[The input Boundary: Start]

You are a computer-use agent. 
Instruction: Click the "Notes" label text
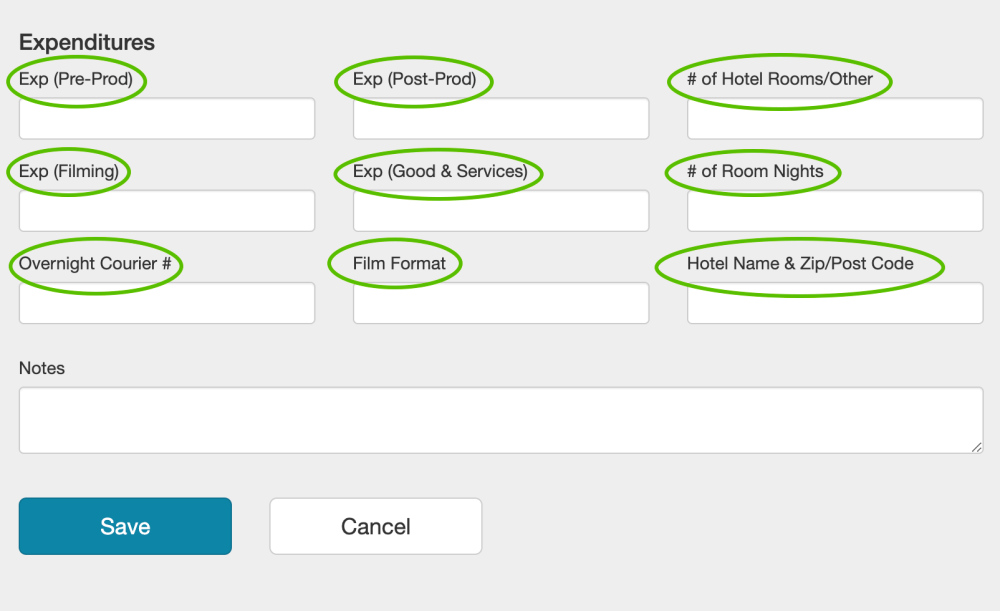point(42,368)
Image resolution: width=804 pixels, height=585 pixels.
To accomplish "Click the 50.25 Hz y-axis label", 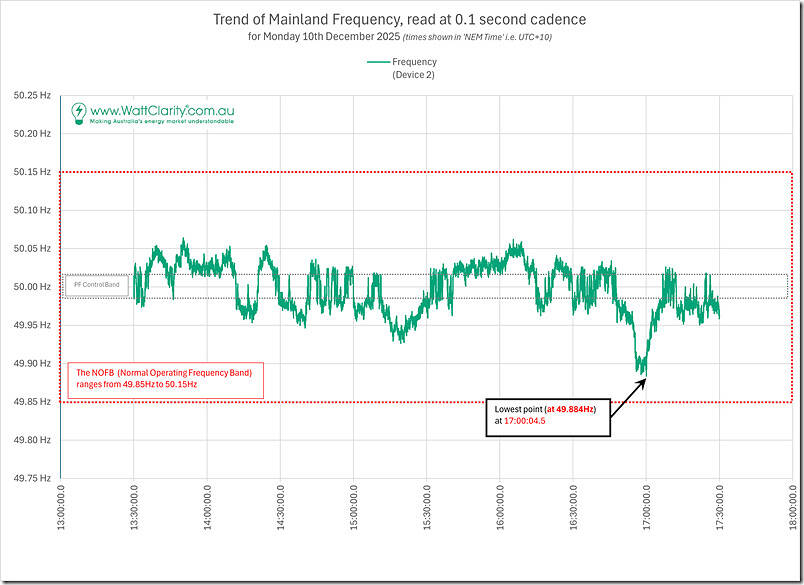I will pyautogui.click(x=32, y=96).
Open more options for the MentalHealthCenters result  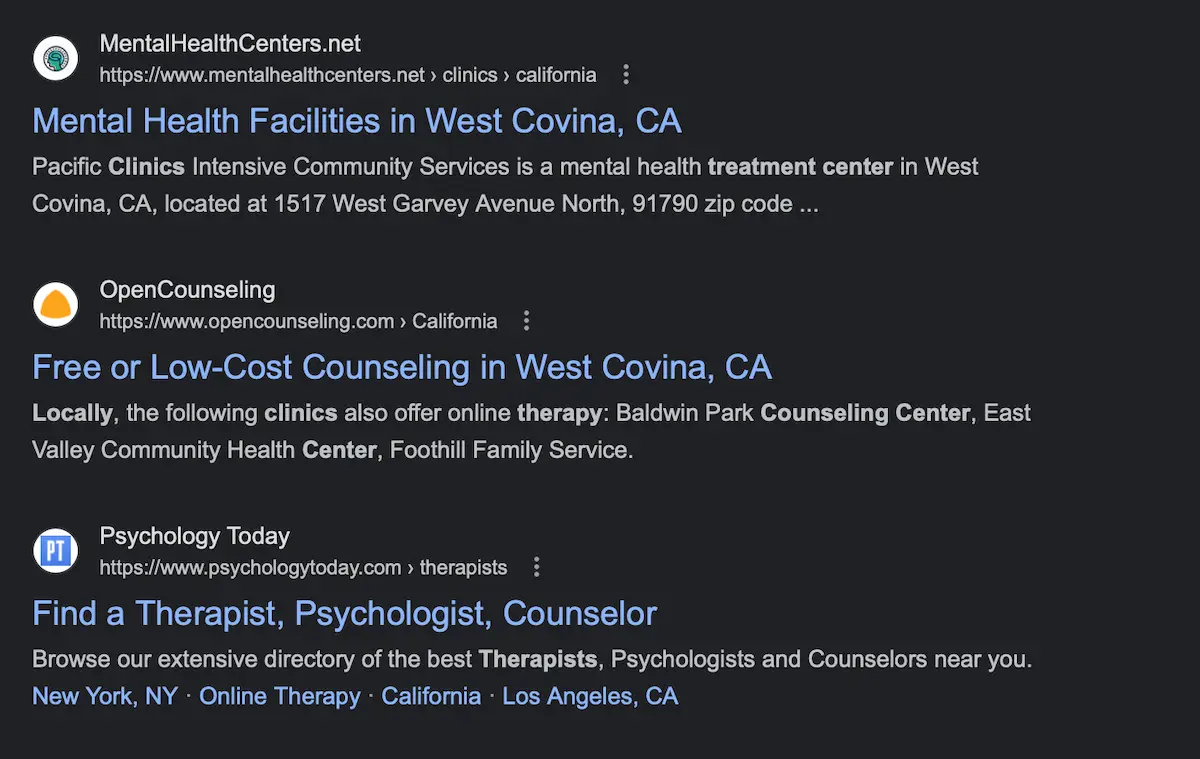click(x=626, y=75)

[The input Boundary: End]
[The input Boundary: Start]

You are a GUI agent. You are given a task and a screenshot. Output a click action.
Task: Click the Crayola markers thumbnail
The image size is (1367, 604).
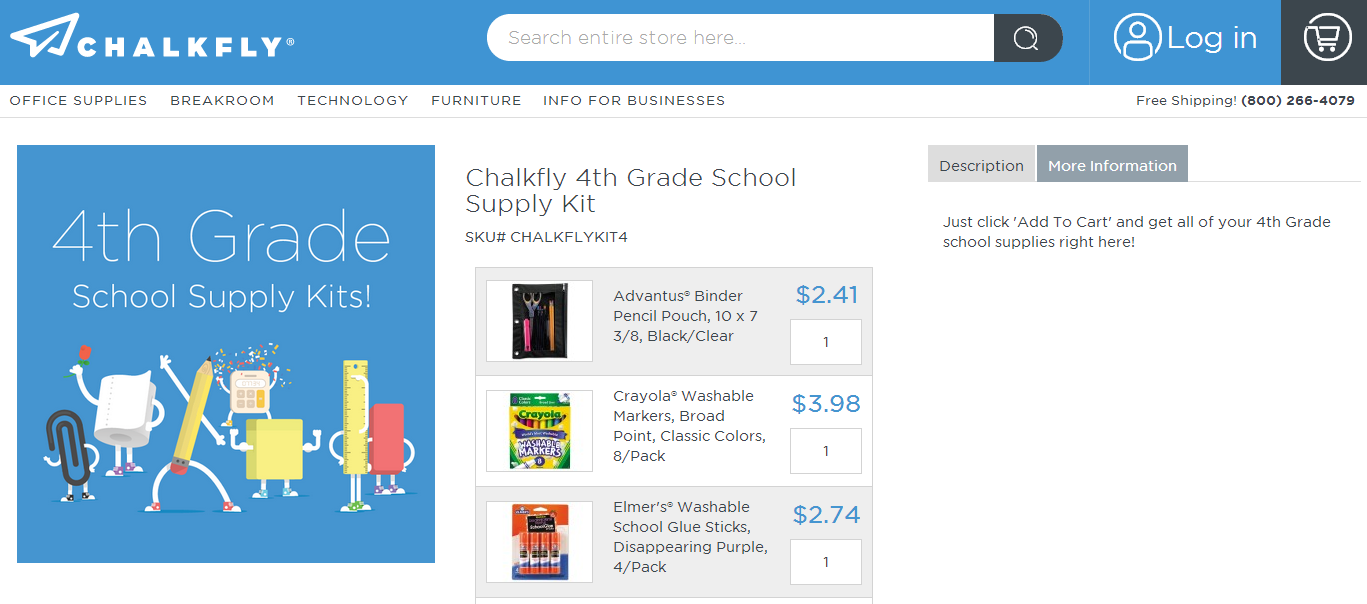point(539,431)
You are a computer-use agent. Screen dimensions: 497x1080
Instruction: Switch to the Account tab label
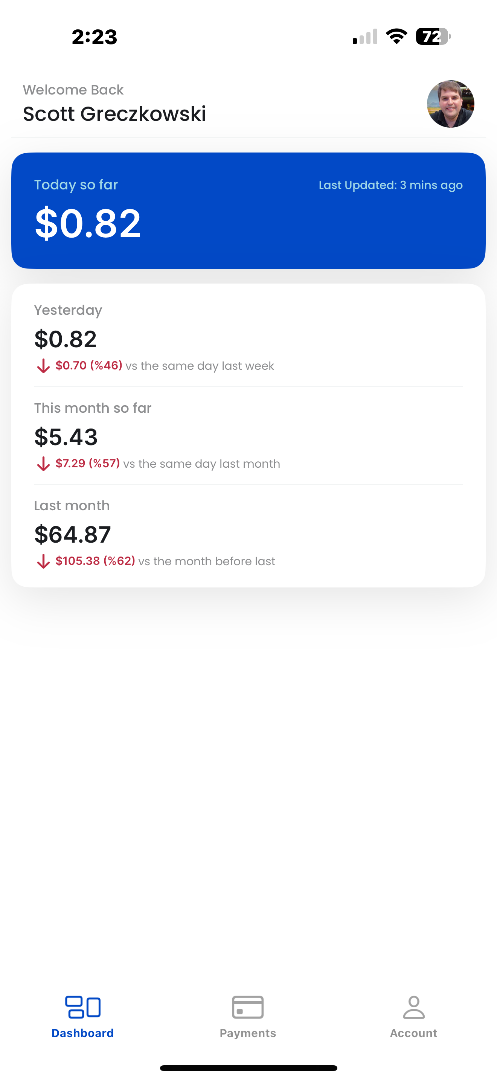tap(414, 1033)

[The input Boundary: End]

▶ Directions
For each line of the entries that holds the word "computer", pull that line out.

▶ Response to the exercise
You are a computer-use agent. 
You are a computer-use agent. Screen dimensions: 497x1080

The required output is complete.